[start of Text]

Reputation: 1147
Lets say i have a RDD like this -> (String, Date, Int)
[("sam", 02-25-2016, 2), ("sam",02-14-2016, 4), ("pam",03-16-2016, 1), ("pam",02-16-2016, 5)]
and i want to convert it into a list like this ->
[("sam", 02-14-2016, 4), ("pam",02-16-2016, 5)]
where value is record where date is min for each key. What is the best way to do this?
Upvotes: 3
Views: 4227
Reputation: 3398
I assume that since you tagged the question as being related to spark you mean an RDD as opposed to a list.
making the record into a 2 tuple, with the key as the first element will allow you to use the reduceByKey method, something like this:
rdd
.map(t => (t._1, (t._2, t._3))
.reduceByKey((a, b) => if (a._1 < b._1) a else b)
.map(t => (t._1, t._2._1, t._2._2))
Alternatively, using pattern matching for clarity: (I always find the _* accessors for tuples a bit confusing to read)
rdd
.map {case (name, date, value) => (name, (date, value))}
.reduceByKey((a, b) => (a, b) match {
case ((aDate, aVal), (bDate, bVal)) =>
if (aDate < bDate) a else b
})
.map {case (name, (date, value)) => (name, date, value)}
replace the a._1 < b._1
with whatever comparison is appropriate for the date type you are working with.
see http://spark.apache.org/docs/latest/programming-guide.html#working-with-key-value-pairs for documentation on reduceByKey, and other things you can do with key/value pairs in spark
If you were actually looking to do this with a plain old scala List, the following would work:
list
.groupBy(_._1)
.mapValues(l => l.reduce((a, b) => if(a._2 < b._2) a else b))
.values
.toList
And again a pattern matched version for clarity:
list
.groupBy {case (name, date, value) => name}
.mapValues(l => l.reduce((a, b) => (a,b) match {
case ((aName, aDate, aValue), (bName, bDate, bValue)) =>
if(aDate < bDate) a else b
}))
.values
.toList
Upvotes: 5

[end of Text]
[start of Supplied entries]

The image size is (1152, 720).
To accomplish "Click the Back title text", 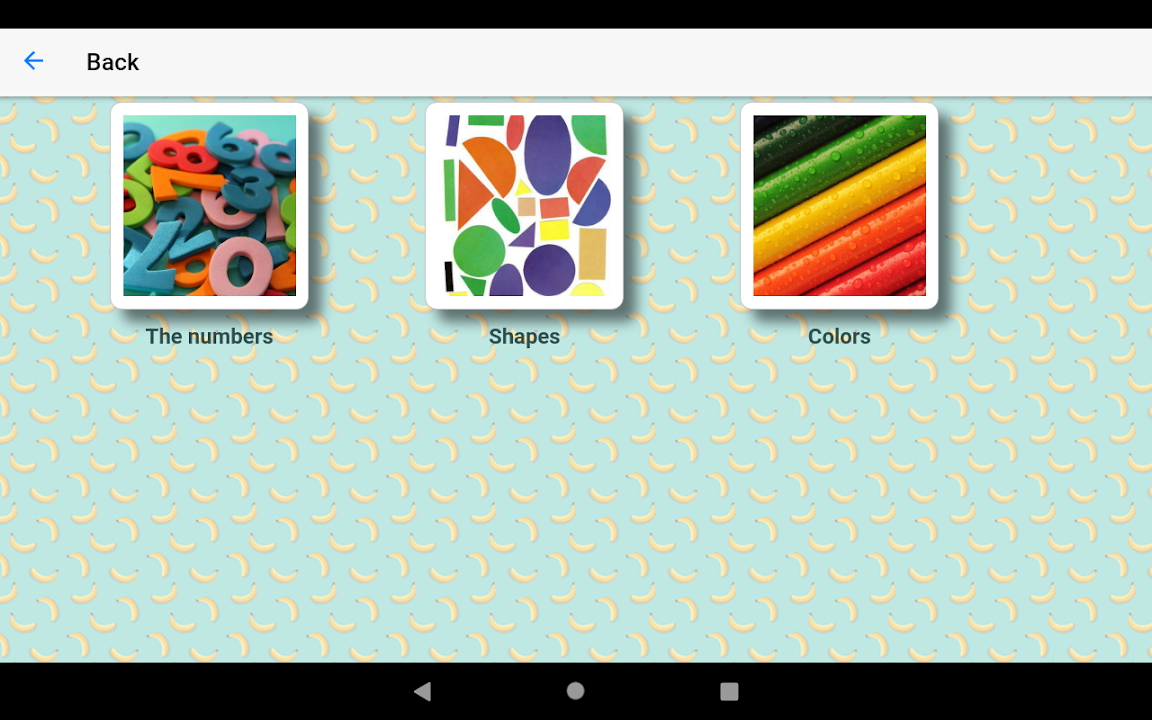I will coord(112,62).
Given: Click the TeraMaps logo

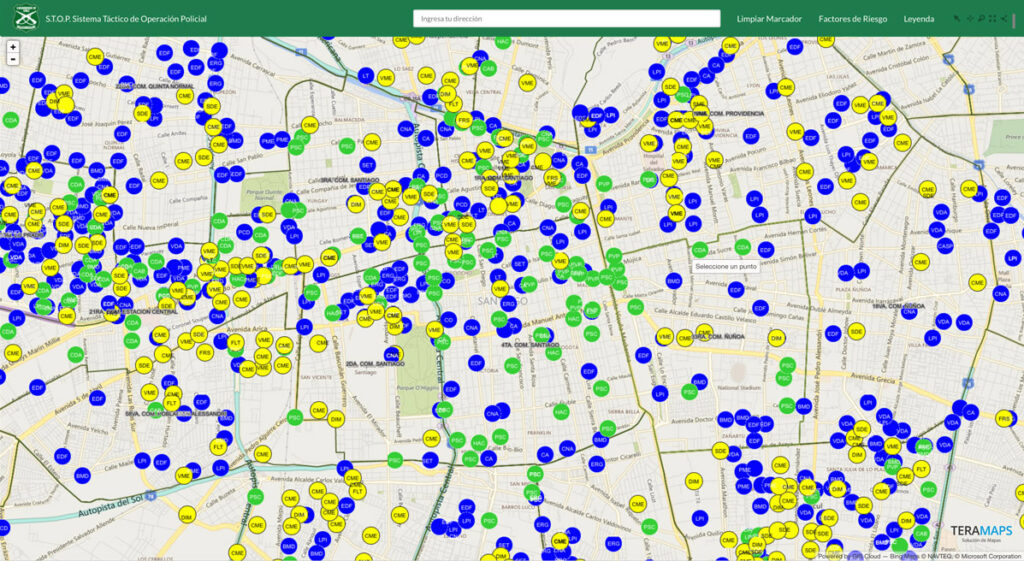Looking at the screenshot, I should click(980, 531).
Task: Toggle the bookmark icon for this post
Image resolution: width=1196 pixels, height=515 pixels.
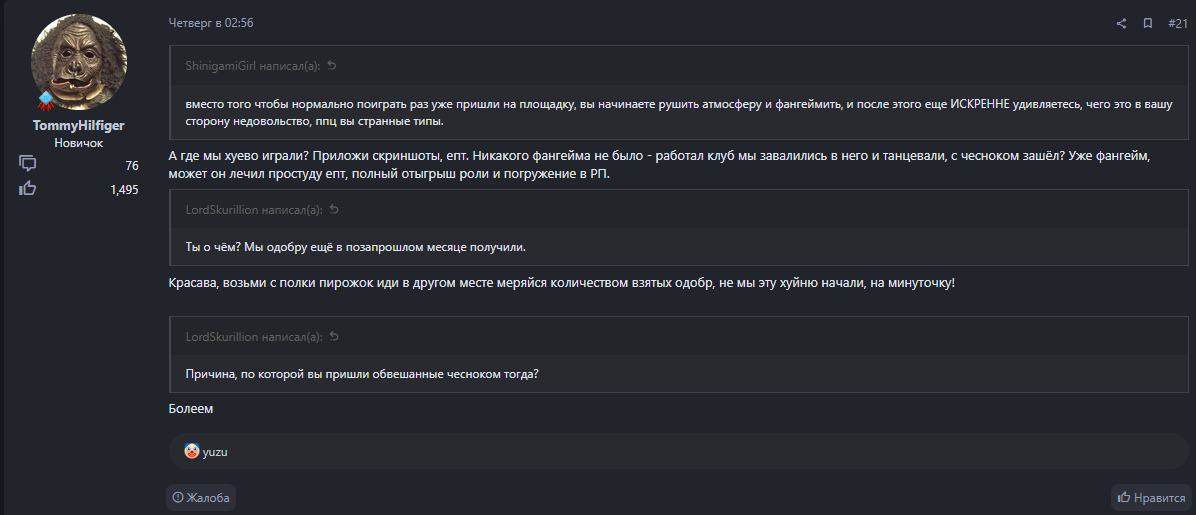Action: [x=1148, y=23]
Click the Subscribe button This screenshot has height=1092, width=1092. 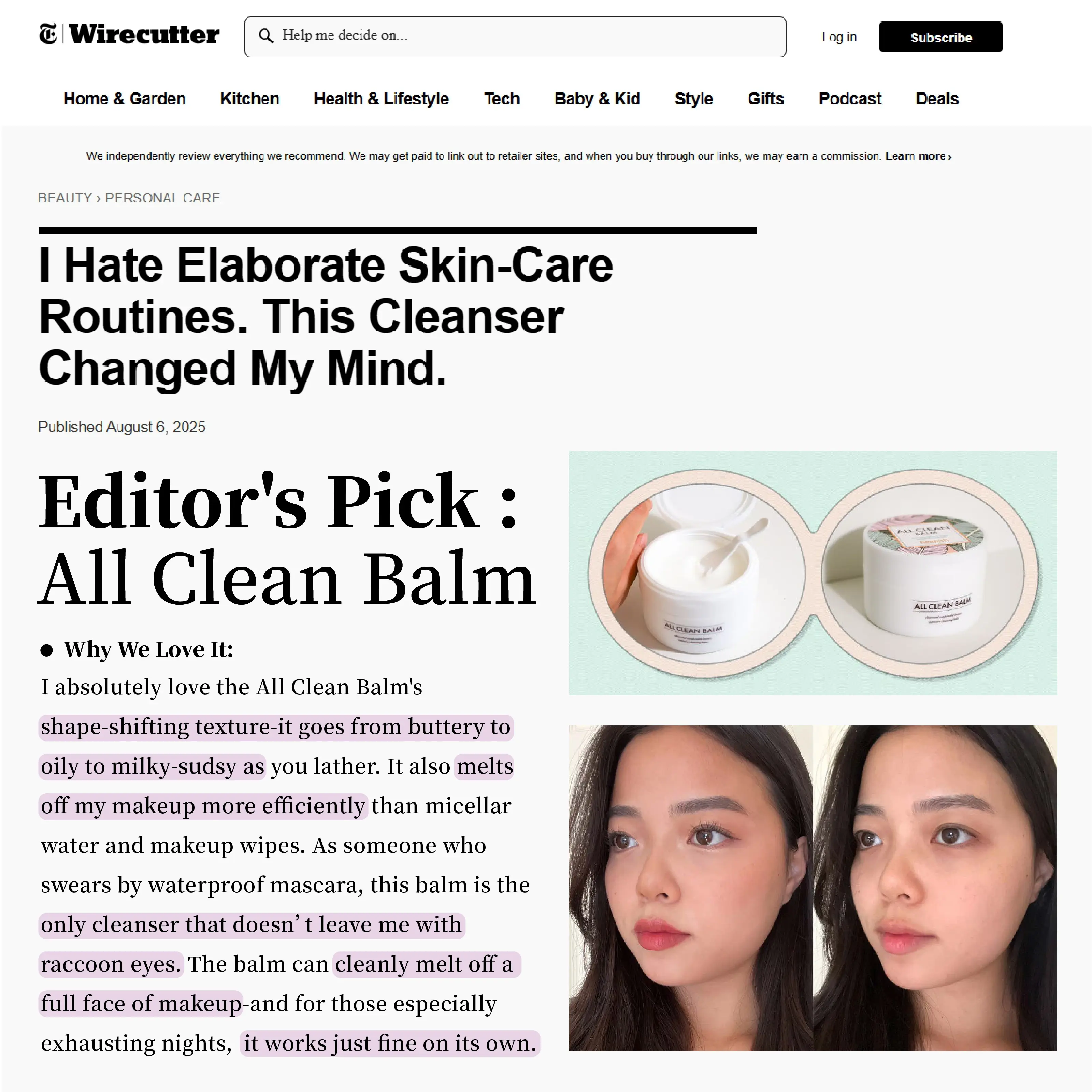tap(940, 37)
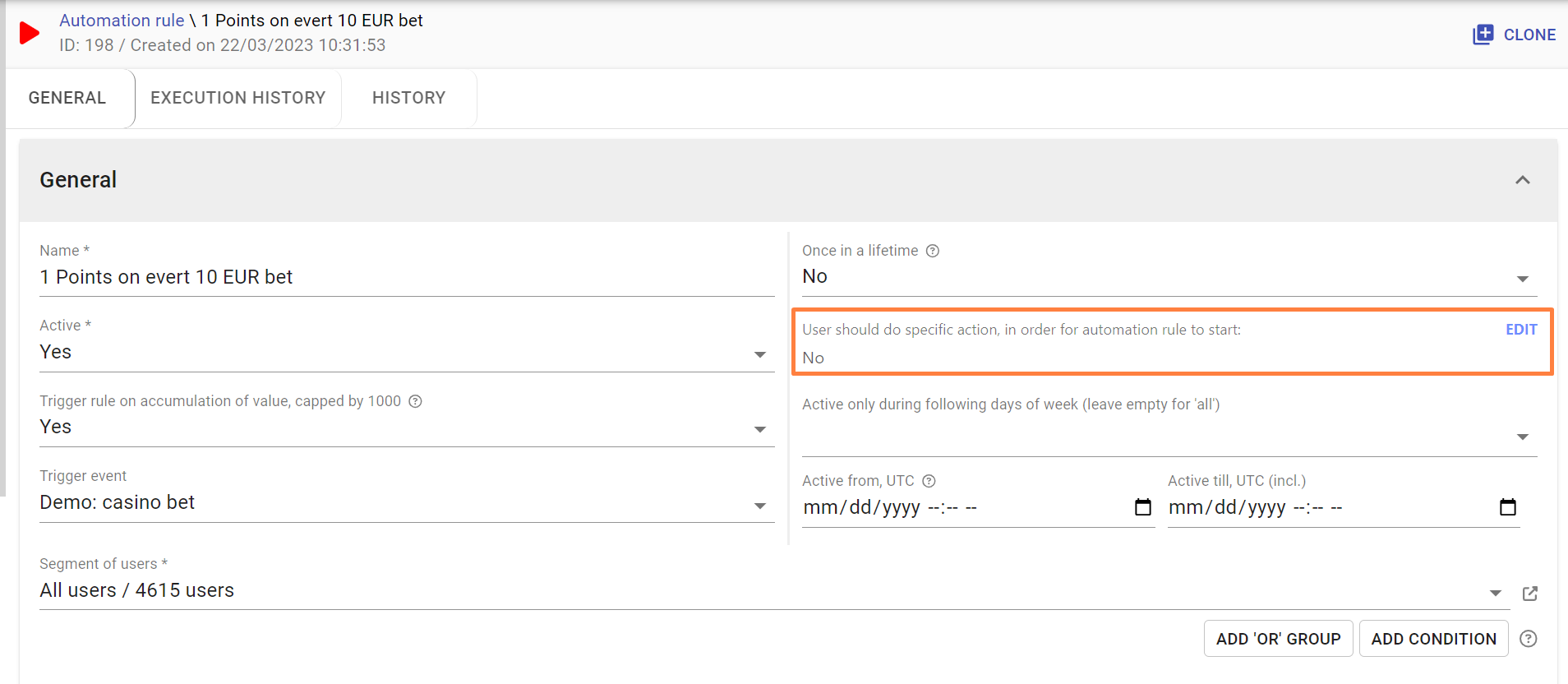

[end of Supplied entries]

What this task involves: How would you say this sentence from the Spark thread in Spanish: "I assume that since you tagged the question as being related to spark you mean an RDD as opposed to a list."? The data has no role here.

Solution to the exercise: Supongo que, como etiquetaste la pregunta como relacionada con spark, te refieres a un RDD y no a una lista.